# Garmin external temp sensor



## Harold (Dec 23, 2003)

https://buy.garmin.com/shop/shop.do?pID=107335

check this little guy out!

also look at the compatibility list. Looks like a bunch of older models with ANT+ capability are getting updates to work with this unit. Oregons, Dakota 20, Rino 650, Montanas, eTrex 30, 62/78 series, and the new fenix

Lots of folks have wanted temp on their receivers - well here you go!


----------



## OneTimeCRX (Aug 7, 2008)

Looks cool, too bad it doesn't show any Edge units as being compatible. I've always wished that my Edge 305 had a temp sensor!


----------



## TobyGadd (Sep 9, 2009)

Cool. Thanks!


----------



## ghettocruiser (Jun 21, 2008)

OneTimeCRX said:


> Looks cool, too bad it doesn't show any Edge units as being compatible. I've always wished that my Edge 305 had a temp sensor!


The internal temperature reading of the Edge 500 is of suspect accuracy, since (1) it's enclosed in a black case in the sun (maybe I should have bought the silver one) and (2) I suspect the unit itself generates measurable internal heat as it operates.

It always reads a few degrees high, much more on sunny days.

I guess with a separate ANT+ sensor you could hide it under a seat or a seat bag. Or at least paint it white.


----------



## Harold (Dec 23, 2003)

OneTimeCRX said:


> Looks cool, too bad it doesn't show any Edge units as being compatible. I've always wished that my Edge 305 had a temp sensor!


The Edge 500 and 800 already have an onboard temp sensor. Only 3 Edge models are currently supported by Garmin, so you cannot reasonably expect them to issue updates for models that are no longer supported by bug fixes.


----------



## Harold (Dec 23, 2003)

ghettocruiser said:


> The internal temperature reading of the Edge 500 is of suspect accuracy, since (1) it's enclosed in a black case in the sun (maybe I should have bought the silver one) and (2) I suspect the unit itself generates measurable internal heat as it operates.
> 
> It always reads a few degrees high, much more on sunny days.
> 
> I guess with a separate ANT+ sensor you could hide it under a seat or a seat bag. Or at least paint it white.


Any temp sensor exposed to the sun is of suspect precision. High end weather instruments are almost always enclosed in a white ventilated housing to shield from the sun and reflect its energy away.

The accuracy, or repeatability, of those measurements is something else entirely. I find them to be pretty good, and with enough use, I can usually predict how far off they are. The temp sensor at my house is a good example. When it's not sunny, it's pretty good. When it's been baking in the sun all day, it seems as though it is about 5-6deg high.


----------



## ghettocruiser (Jun 21, 2008)

See I still get this wrong 20 years later. 

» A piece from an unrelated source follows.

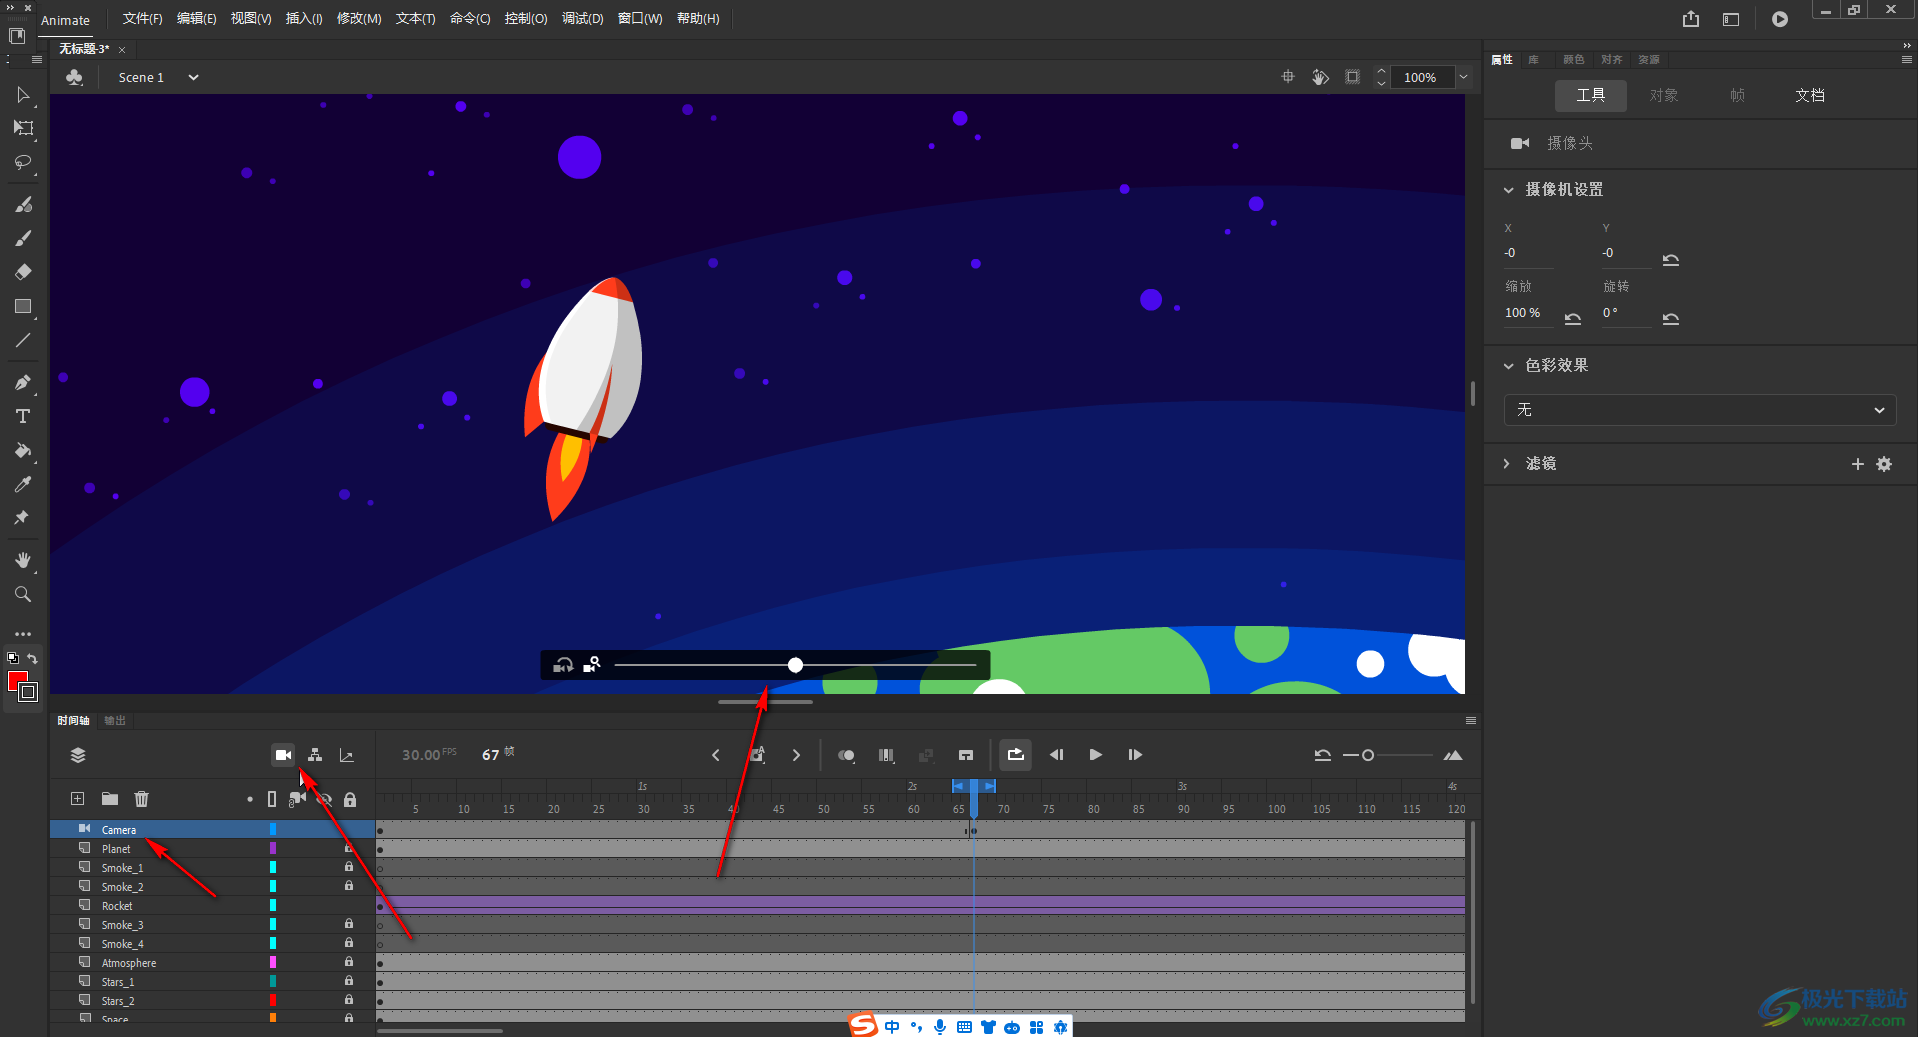
Task: Choose the Eraser tool
Action: [23, 272]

Wouldn't the instrument have high precision (since it always measures the temperature in the black case to one tenth of a degree and we think that's "right") but low accuracy (since the temperature in the the case is always 5 degrees higher than than the target parameter which is the ambient air temp?


----------



## Harold (Dec 23, 2003)

ghettocruiser said:


> See I still get this wrong 20 years later.
> 
> Wouldn't the instrument have high precision (since it always measures the temperature in the black case to one tenth of a degree and we think that's "right") but low accuracy (since the temperature in the the case is always 5 degrees higher than than the target parameter which is the ambient air temp?

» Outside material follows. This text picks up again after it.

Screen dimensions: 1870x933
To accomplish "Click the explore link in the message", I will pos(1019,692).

no, you're right. I flipped the terms. I looked it up. accuracy is closeness to the "true" value and precision is the repeatability of the measurement.

at any rate, if the measuring device is consistently off, then I'm not terribly concerned if the margin is relatively small. In this case, it's useful for temp to be recorded along with other training data to see how performance changes with changes in temp so a super accurate measurement isn't too necessary.


----------



## OneTimeCRX (Aug 7, 2008)

I'm not so sure that you'd get high precision (repeatability) in this case either, since the device wouldn't be uniformly off - it would be highly dependent on the cloudiness of the weather, which is a variable that is not directly tied to the actual temperature.


----------



## ghettocruiser (Jun 21, 2008)

I'd still hit the thing with some white paint. What has been seen in 3rd year meteorology cannot be unseen.


----------



## Harold (Dec 23, 2003)

OneTimeCRX said:


> I'm not so sure that you'd get high precision (repeatability) in this case either, since the device wouldn't be uniformly off - it would be highly dependent on the cloudiness of the weather, which is a variable that is not directly tied to the actual temperature.


it is a variable that can be accounted for. If you wanted to be technical about it, you could very easily measure it. Take two temp sensors. Put one in the sun, and put the other under a deeply shaded canopy. temp differences can be recorded.

for additional improvement in prediction, you can measure variations in cloud coverage and how they affect the differences measured between temp sensors. you could do the same thing for the Edge models. put the edge outside in the sun and use an adequately shaded thermometer known to be accurate as the control.

with the external sensor, not a problem. put it in a pack (but not next to your bladder)


----------



## Diesel~ (Feb 17, 2008)

Where would you mount it? To one of the seat rails?

-D


----------



## Harold (Dec 23, 2003)

Diesel~ said:


> Where would you mount it? To one of the seat rails?
> 
> -D


should work fine in a pack. did you read where Garmin suggests where to put it?

It looks like a little oval thing that's sitting in a cradle/clip of some kind. I have a Garmin Chirp transmitter and it looks identical to that in shape, minus the cradle it's in (the chirp also has a little notch in the housing which looks like it would allow it to be clipped into the same housing). Which would make sense. It'll have a coin cell battery in the back and a little battery door. The chirp comes with a little velcro disc to attach it to things. This clip looks like it would easily attach to a pack strap.

And FYI, the battery in this chirp has been running for more than a year.

But do expect that if you're using this external sensor that it will reduce battery life in the handheld.


----------